The problem
Take the entries that follow and return exactly the lines from the one holding "The image size" through the one holding "Click the Save", both included. Nothing else is needed.

Available records
===
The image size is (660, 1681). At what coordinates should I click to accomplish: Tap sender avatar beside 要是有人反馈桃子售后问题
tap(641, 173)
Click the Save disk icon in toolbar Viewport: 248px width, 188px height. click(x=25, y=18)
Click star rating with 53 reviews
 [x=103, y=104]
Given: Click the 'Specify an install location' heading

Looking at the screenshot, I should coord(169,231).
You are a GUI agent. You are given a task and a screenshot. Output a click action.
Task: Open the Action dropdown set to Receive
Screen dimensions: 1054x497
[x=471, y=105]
===
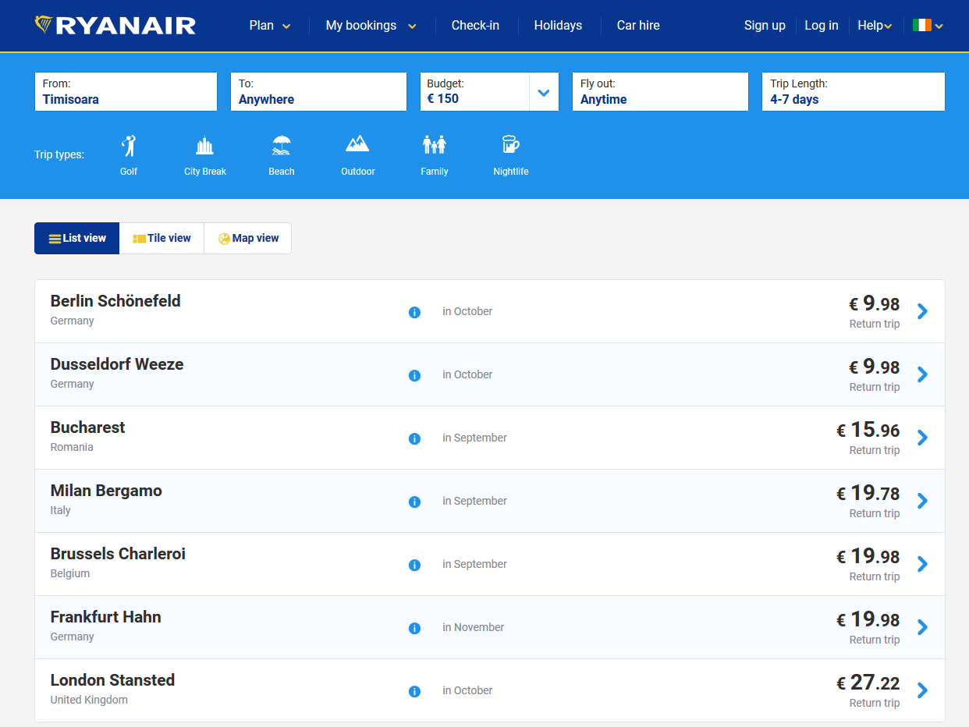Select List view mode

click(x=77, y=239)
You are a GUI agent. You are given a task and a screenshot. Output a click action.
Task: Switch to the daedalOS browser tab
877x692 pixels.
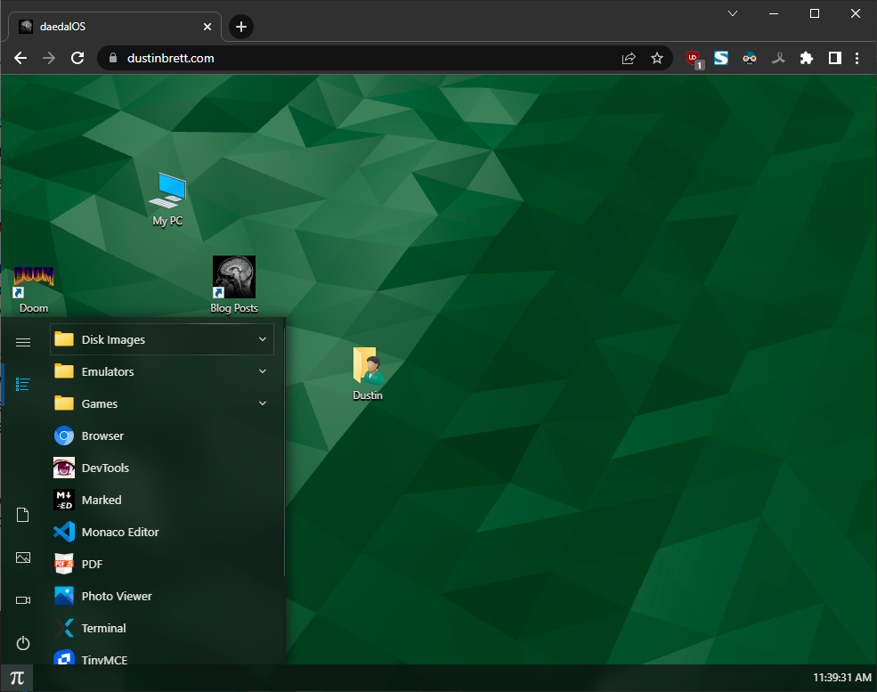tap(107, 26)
===
Task result
The image size is (660, 1681). At what coordinates should I click to accomplish: Tap sender avatar beside 要是有人反馈桃子售后问题
tap(641, 173)
Click the Save disk icon in toolbar Viewport: 248px width, 188px height. click(x=25, y=18)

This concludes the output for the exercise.